Friday, July 18, 2014

Defining Risk for Retail Payment Hubs


We now have in hand a currency, a payment hub, and a design for connectivity. These are products of my imagination, but useful to consider a specific element of retail payment system risk.

I define risk as the value of a payment hub at an instant in time. I assign the symbol M to designate this value and

M = Onus + Onyou + Dv/Dt
Where Onus = value of payment hub funds on deposit
            Onyou = value of other payment hub funds on deposit
And     Dv/Dt = net velocity of payment flow value.

There are some unusual characteristics of M because anecdotally it appears that as it gets larger, its vulnerability changes. Wholesale hubs seem almost immune to attacks motivated by material gain because it is impossible to hide one trillion dollars. However, the interruption of payment flow from a wholesale payment hub causes economic disruption felt by all governments on the planet. Systemic failure of a wholesale payment hub has never happened but the consequences of such a failure will be severe.

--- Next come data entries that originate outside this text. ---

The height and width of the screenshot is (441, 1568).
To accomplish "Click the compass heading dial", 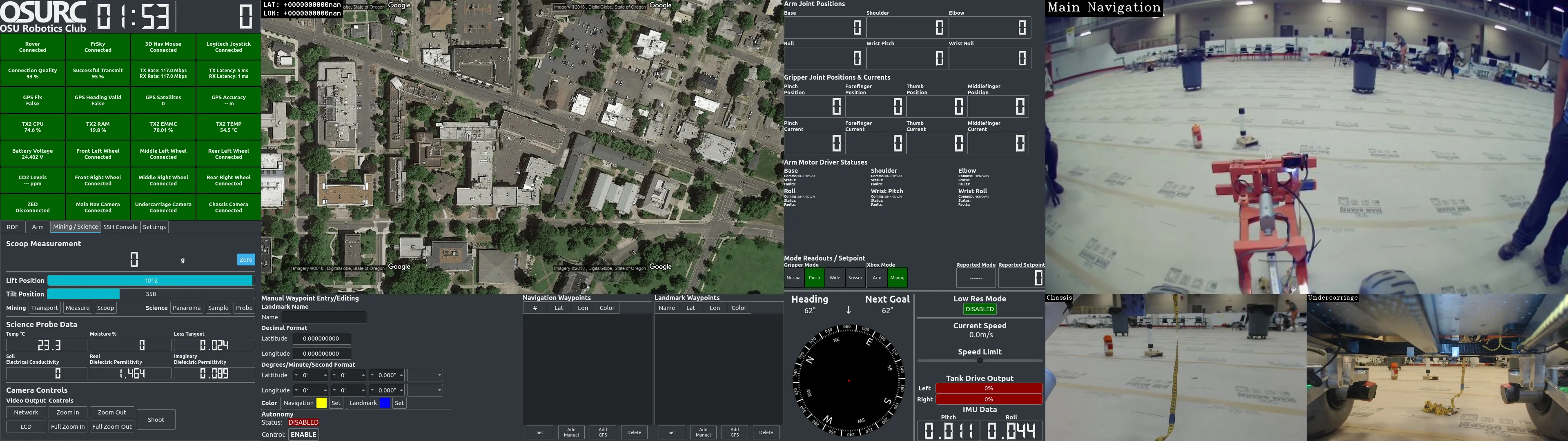I will pos(849,381).
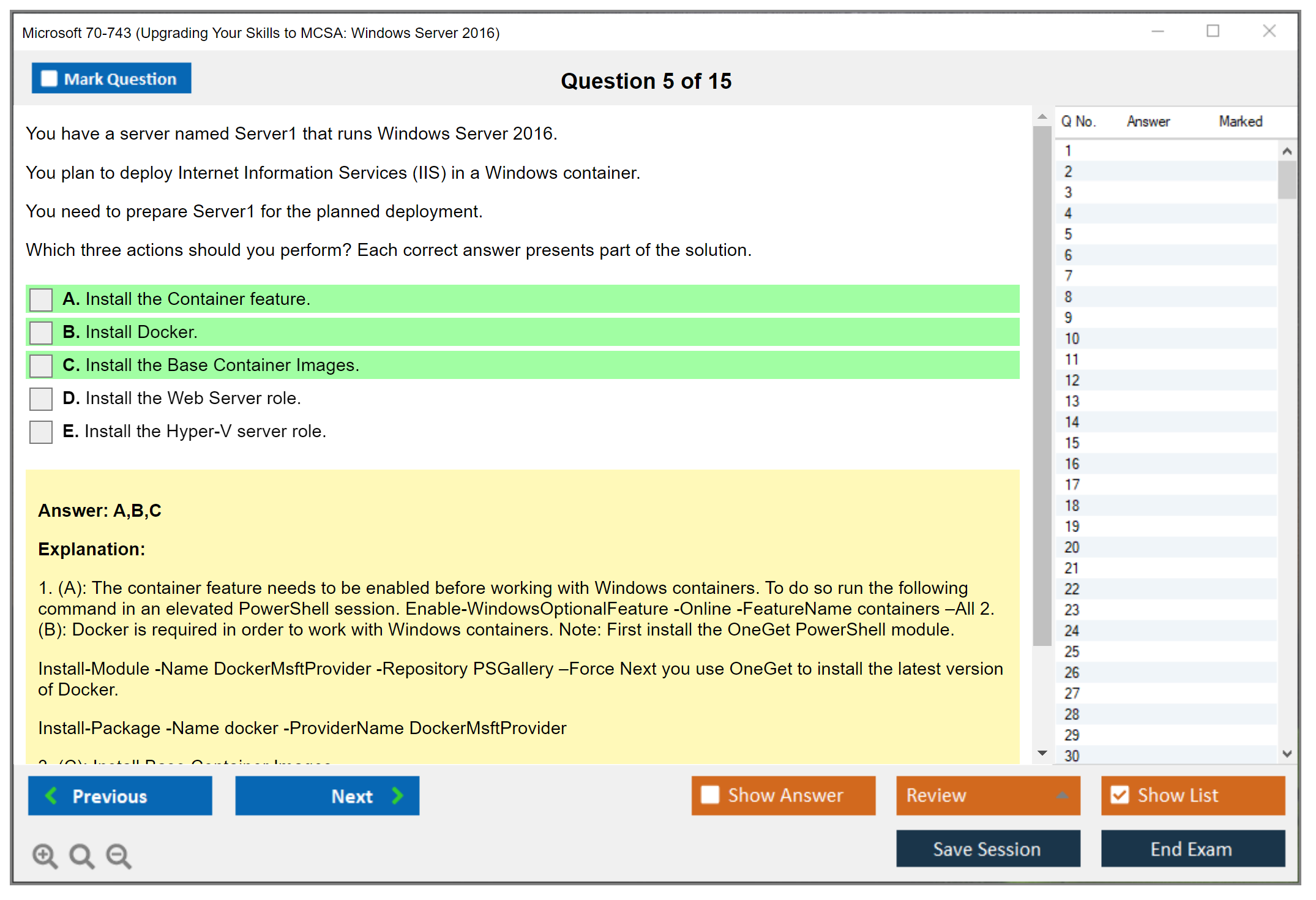Enable the Show Answer checkbox button
This screenshot has height=900, width=1316.
tap(710, 795)
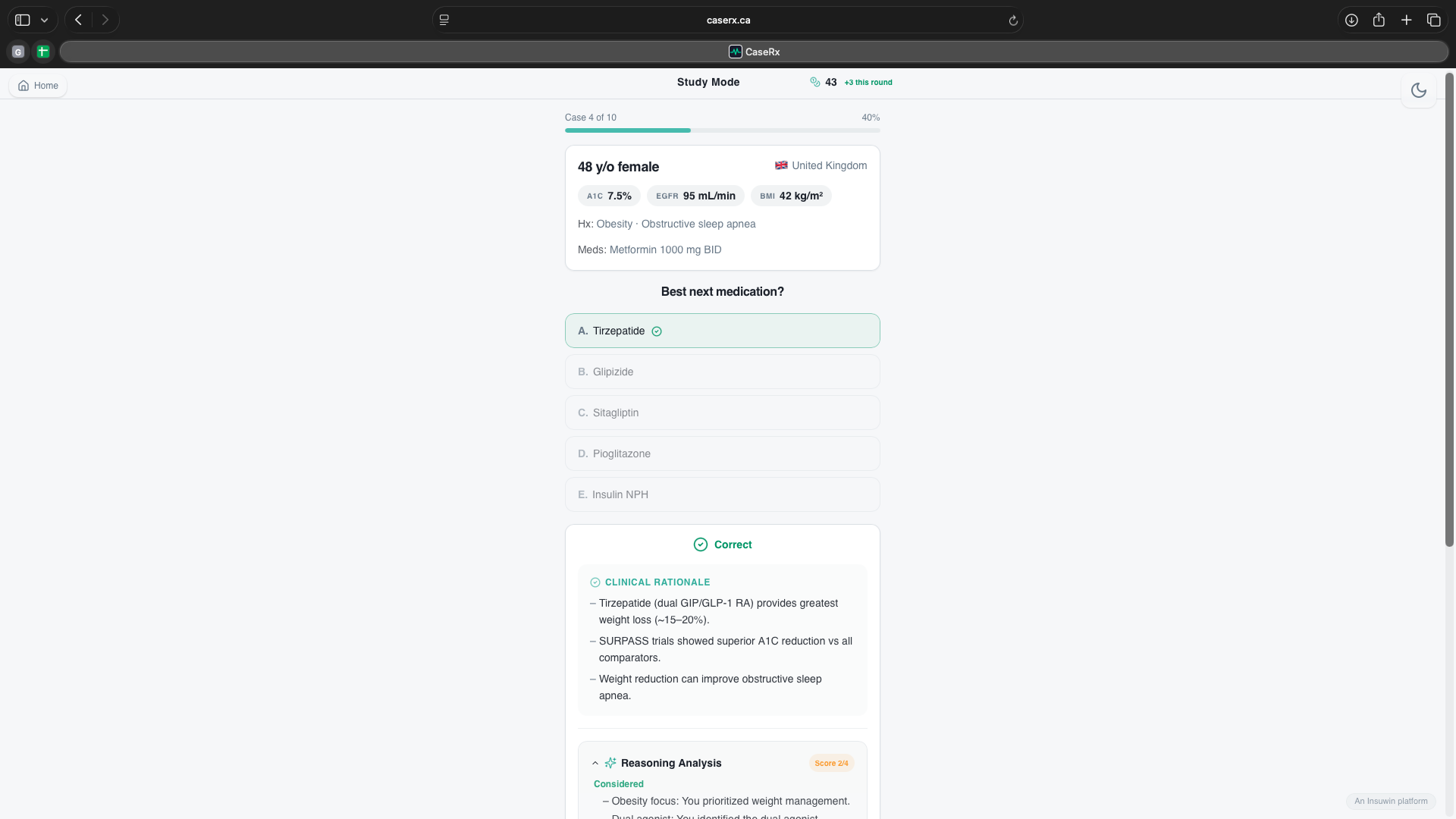Toggle dark mode moon icon

[1418, 90]
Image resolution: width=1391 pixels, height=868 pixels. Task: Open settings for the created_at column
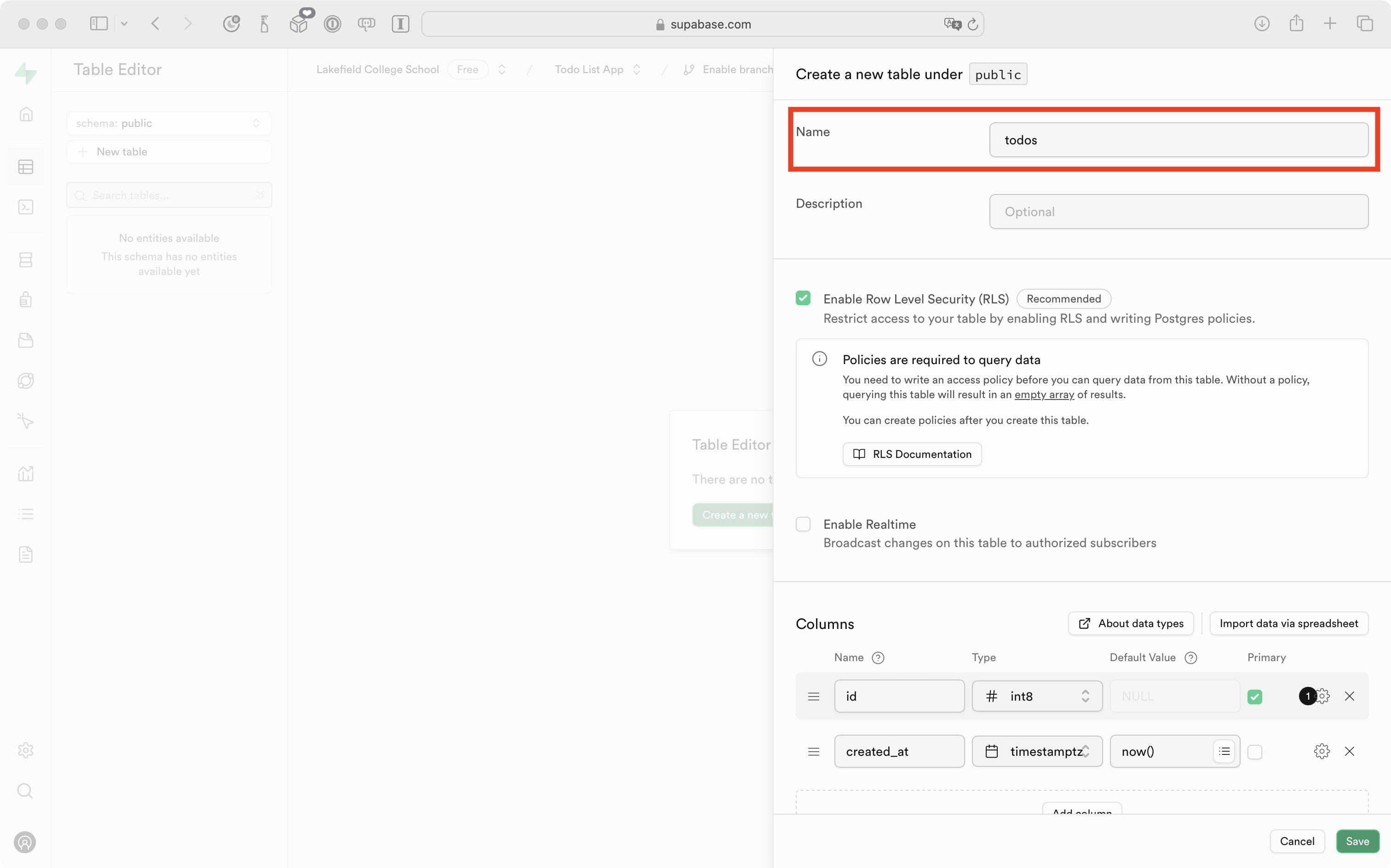pyautogui.click(x=1322, y=751)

Failure of a retail payment hub may cause local economic pain and the size of M is predictive of the economic shrinkage resulting from a failure. However seldom will the failure of a retail payment hub cause the collapse of a government. Typically insurance prevents the failure of a retail payment hub from a materialistic attack. It is the risk, M, of a retail payment hub, and the vulnerability to a materialistic attack I examined in this blog.  Materialistic attacks from outside a payment hub occur mostly on the dv/dt portion of M and so velocity value defines insurable risk for the purposes of this blog. It’s not that the Bernie Madoffs do not exist and that retail payment hubs are not vulnerable to a Madoff type risk; however, I want to design a retail payment hub that reduces the vulnerability of dv/dt to materialistic attack.

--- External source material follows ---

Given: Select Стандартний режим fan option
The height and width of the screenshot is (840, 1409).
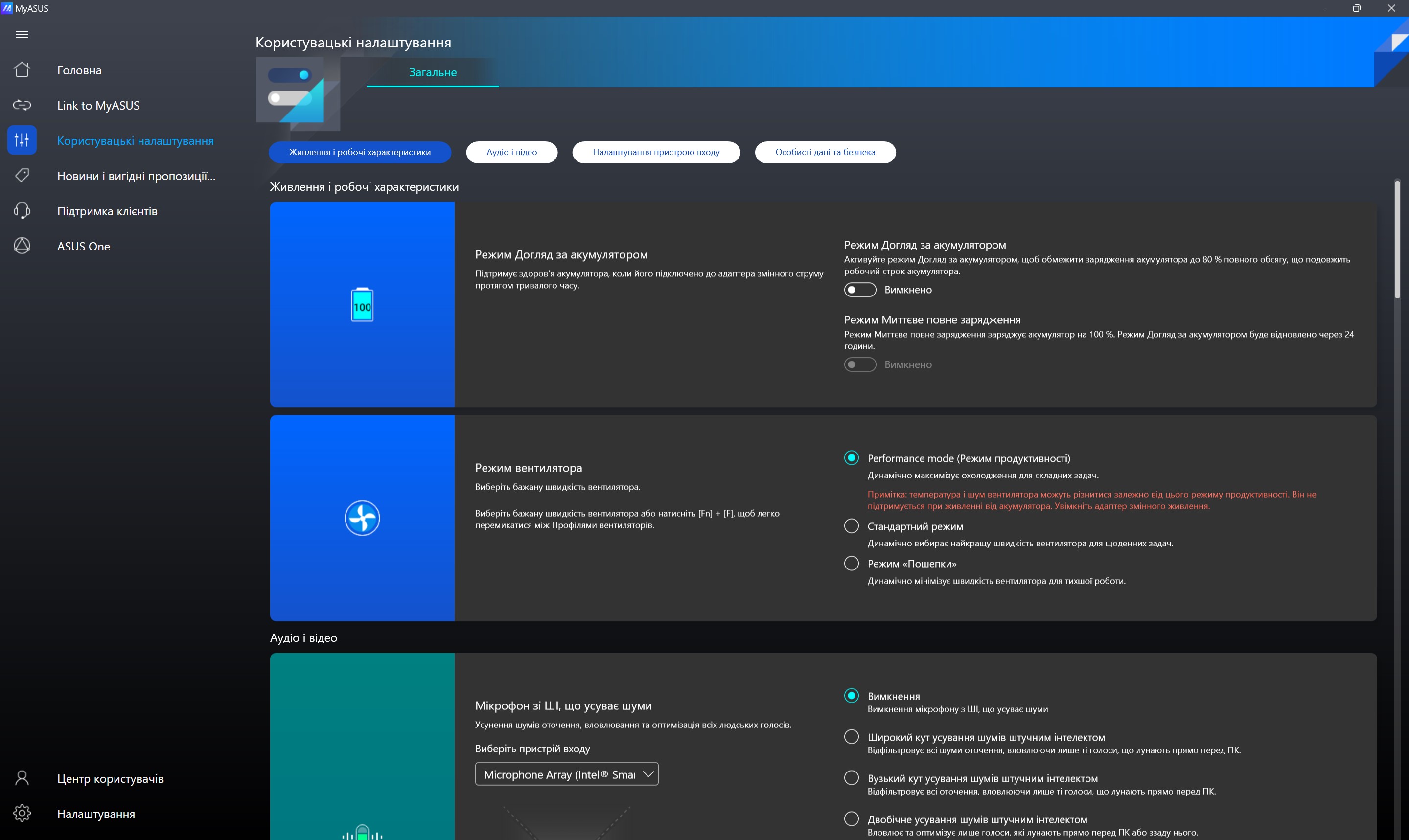Looking at the screenshot, I should click(x=851, y=526).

In the aggregate the US retail payment hubs moved US $79 Trillion in funds and suffered $8 Billion in losses due to materialistic attacks. So dv/dt = 79 Trillion/365 = $2,505,073.57 per second losing $253.68 to materialistic attacks or about .01%. That number however does not give the true story. There are two elements to one type of successful electronic attack:  intercept of transaction data, and use of the intercepted data for unauthorized transactions. The only other method of attack is to manufacture transaction data.  It is impossible to tell what the potential value of intercepted financial data is, or if a relationship exists between potential value of intercepted data and value of unauthorized use except to say anecdotally use seems to be a lot less than potential value intercepted. Regardless of the defensive posture of our payment hub we know that any tax on the funds for defensive mechanisms cannot exceed .01% of dv/dt because then we would spend more than we lose.